## [Exercise passage]
Start of Block
The AUM-N-2 Petrel, also known as Kingfisher C and AUM-2, was an air-to-surface missile produced as part of Project Kingfisher for the United States Navy. Intended for use against enemy surface ships and surfaced submarines, giving aircraft the ability to deliver aerial torpedoes from outside the range of defensive armament, it saw brief operational service in the late 1950s. The project was never considered a high priority by the Navy however, as it was useless against submerged submarines, which were considered the greatest potential threat.

Following its withdrawal from operational usage, the Petrel was used as a target drone, receiving the designation AQM-41A shortly before being retired from service altogether.

==Design and development==
The development of the Petrel began in August 1944, when the U.S. Navy Bureau of Ordnance (BuOrd) began Project Kingfisher, intending to develop a series of standoff torpedo weapons. The "Kingfisher C", later designated AUM-2 and then as AUM-N-2 (for 'Air-to-Underwater Missile'), was designed as an air-launched jet-powered missile which carried a torpedo as its payload. Various different design options were considered for this missile; the final choice was a Mark 21 Mod 2 torpedo, 24 in in diameter, with a Fairchild J44 turbojet engine providing 1000 lbf thrust, wooden fins and wings 13 ft 2 in in span, and a nose fairing housing guidance equipment. On launch the 3800 lb, 24 ft missile dropped to 200 ft above the water and cruised at Mach 0.5 towards the target, using semi-active radar homing. Once the missile had reached a range of just under 1500 m from its target, the engine would be shut down and all wings and fins jettisoned. The torpedo dropped on a free trajectory into the water and began to home in on the target. The weapon was suitable for use against surface targets only—primarily ships and surfaced submarines, with the Navy considering the weapon effective against targets traveling at up to 33 kn. The AUM-2 was usually carried by the Lockheed P2V Neptune, although the Grumman S2F Tracker was also considered as a potential carrier aircraft.

==Operational history==
Under the authority of the National Bureau of Standards, tests of the AUM-2 began in 1951; by this time, the Mark 41 torpedo had replaced the Mark 21 Mod 2 as its payload. Development was transferred to the Guided Missiles Division of Fairchild Aircraft in 1954, with the missile being declared operational in 1956; the Petrel project was publicly revealed by Fairchild in the company's annual report for that year. The weapons were produced at the Fairchild Guided Missiles Division factory at Wyandanch, Long Island, New York; production was completed by 1957.

The Petrel was never considered a very high priority by the U.S. Navy, which was far more concerned about the threat from submarines than surface ships. New submarine designs powered by nuclear reactors, which could remain submerged indefinitely, were beginning to appear in the mid-1950s. The prospects of catching an enemy submarine on the surface were therefore receding, and more emphasis was being placed on underwater engagements, for which Petrel's radar homing was useless; the use of semi-active radar guidance also required the launching aircraft to continue closing on the target throughout the missile's flight, exposing it to a far greater danger from enemy defenses.

In February 1956, the weapons test ship participated in tests of the Petrel. Later in 1956 patrol squadrons VP(HM)-13 on the Atlantic coast and VP(HM)-10 on the Pacific coast began working up with P2V-6M Neptune carrier aircraft; however in 1957 responsibility for the Petrel was transferred to the United States Navy Reserve units, with VP-834 being assigned as the Petrel's operational squadron in the USNR. By the start of 1959 the phaseout of the Petrel had begun, and on 29 January 1959 the Petrel program was cancelled entirely, no longer being considered necessary in the changing strategic environment. The Neptunes that had been converted for carrying the missile were restored to their normal configuration and reassigned, with the remaining Petrels were converted to serve as air-launched target drones.

In 1962, the remaining Petrel drones were redesignated AQM-41A under the new Tri-Service designation system; they were finally retired from service shortly afterwards.
End of Block
## [Check your understanding]
(a) Copy the passage on the Petrel missile word for word, from "Following its withdrawal" to "from service altogether.".
(b) In the passage on the Petrel missile, on what date was the Petrel program cancelled entirely?
The records that follow have nothing to do with this exercise.

## [Exercise data]
Start of Block
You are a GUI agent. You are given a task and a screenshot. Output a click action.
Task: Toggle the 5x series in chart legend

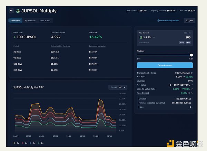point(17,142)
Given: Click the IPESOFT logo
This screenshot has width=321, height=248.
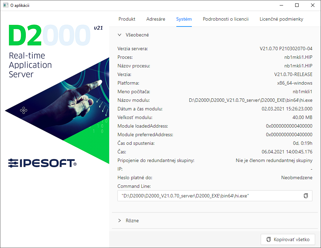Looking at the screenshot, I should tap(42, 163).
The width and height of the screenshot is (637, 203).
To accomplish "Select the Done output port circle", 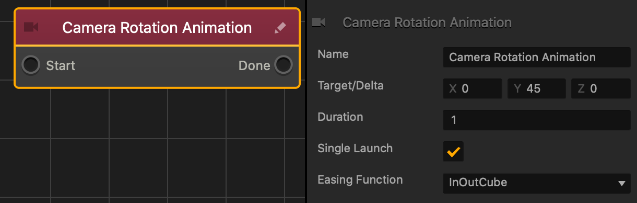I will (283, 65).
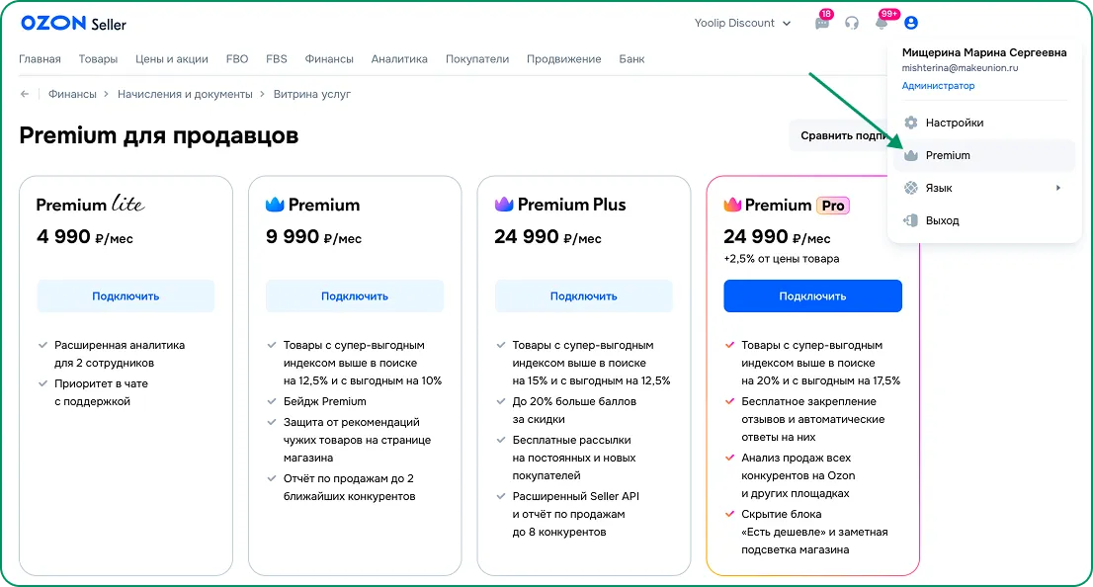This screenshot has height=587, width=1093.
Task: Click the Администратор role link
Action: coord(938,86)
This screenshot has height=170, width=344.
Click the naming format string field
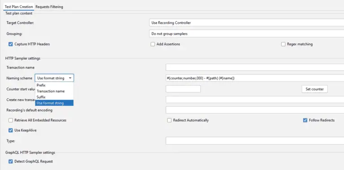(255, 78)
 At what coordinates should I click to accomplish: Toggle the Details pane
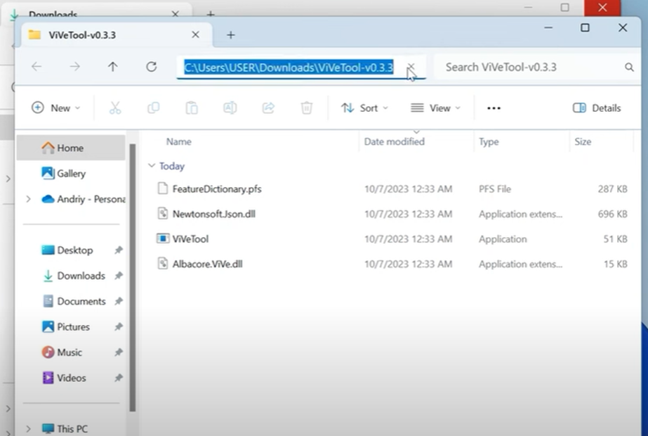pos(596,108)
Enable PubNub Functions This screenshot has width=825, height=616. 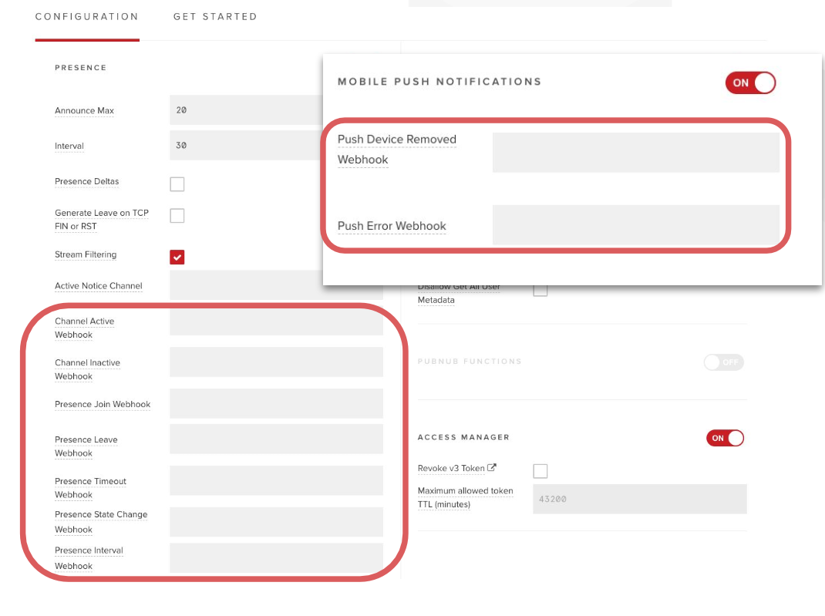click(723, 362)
End of Block
Start of Block
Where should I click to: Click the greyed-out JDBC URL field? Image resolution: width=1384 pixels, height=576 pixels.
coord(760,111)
End of Block
## [Exercise responses]
(a)
Following its withdrawal from operational usage, the Petrel was used as a target drone, receiving the designation AQM-41A shortly before being retired from service altogether.

(b) The Petrel program was cancelled entirely on 29 January 1959.